Il est sorti du jardin. Il a traversé, et il est entré dans le métro. Moi, je l'ai suivi, bien sûr. Il est monté dans le RER. Moi aussi, mais pas dans le même wagon. À Denfert, j'ai vu qu'il descendait. Alors je suis descendue aussi. Il est sorti, et il a commencé à marcher. Il croyait que je l'avais perdu. Mais il m'a vue. Alors, là, il a eu vachement peur! Et il est parti à toute vitesse. Et il s'est précipité dans la première porte ouverte qu'il a vue. Devant la porte, il y avait un type en uniforme qui criait: “Dépêchons-nous pour la dernière visite!” Je suis vite entrée. C'était tout noir; on ne voyait rien. Puis le type en uniforme est entré. Il a fermé la porte. Il a dit: “Par ici, messieurs-dames,” ce qui était bête, parce qu'il n'y avait que l'homme en noir, il n'y avait pas de dame. Il y avait bien moi, mais il ne m'avait pas vue. Je m'étais cachée derrière; alors il ne savait pas que j'étais là. Il a commencé à faire visiter (parce que c'était une sorte de guide, tu vois). Il y avait tout un tas de trucs bizarres, des têtes de mort, des os, des vrais! Et l'homme en noir, il avait vachement peur, parce qu'il savait que je le suivais. Puis, on est revenus à l'escalier.

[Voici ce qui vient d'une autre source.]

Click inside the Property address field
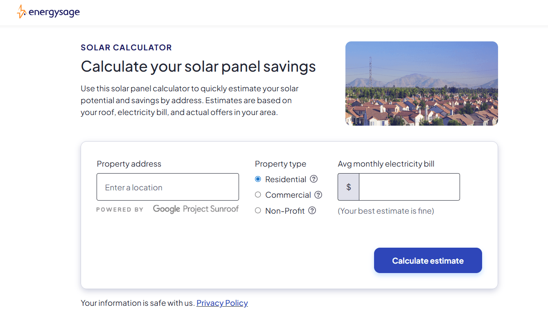point(167,187)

Le guide: Voilà, Mesdames et Messieurs, la visite est terminée. Par ici la sortie. N'oubliez pas le guide, s'il vous plaît. . . . Merci!
Marie-Laure (enfermée à l'intérieur, tapant à la porte): Eh! . . . Ouvrez! . . . Eh!..

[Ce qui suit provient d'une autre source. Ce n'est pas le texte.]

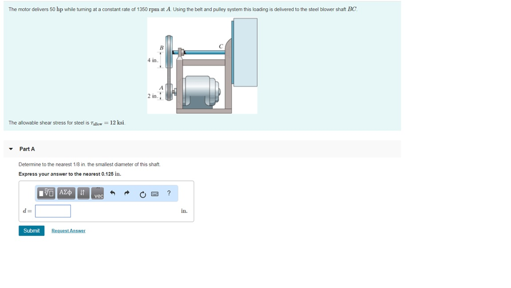Click the in. unit label beside the field
This screenshot has height=288, width=511.
coord(184,211)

Le guide (ouvrant la porte): Qu'est-ce que vous faites là, vous?
Marie-Laure: Ben, j'attendais que vous m'ouvriez! Je ne vais pas passer la nuit ici!
Marie Laure: L'homme en noir en avait profité pour disparaître. Alors je suis rentrée—à pied, parce que je n'avais pas assez d'argent pour prendre le métro. Et puis, j'avais envie de prendre l'air! Et voilà! Tu es contente?
Mireille: Je me demande où tu vas chercher toutes ces histoires à dormir debout!
Marie-Laure: Parce que tu ne me crois pas? Je savais bien que tu ne me croirais pas. C'est toujours pareil. Tu ne veux jamais me croire! Bon, je suis fatiguée, moi; je dors.
Mireille: C'est ça, dors, et ne rêve pas trop à l'homme en noir. Et dis-moi, je crois qu'il vaudrait mieux ne rien dire à Papa et Maman. D'accord?
Marie-Laure: D'accord . . . mystère et boule de gomme! Tiens, passe-m'en une pour m'endormir.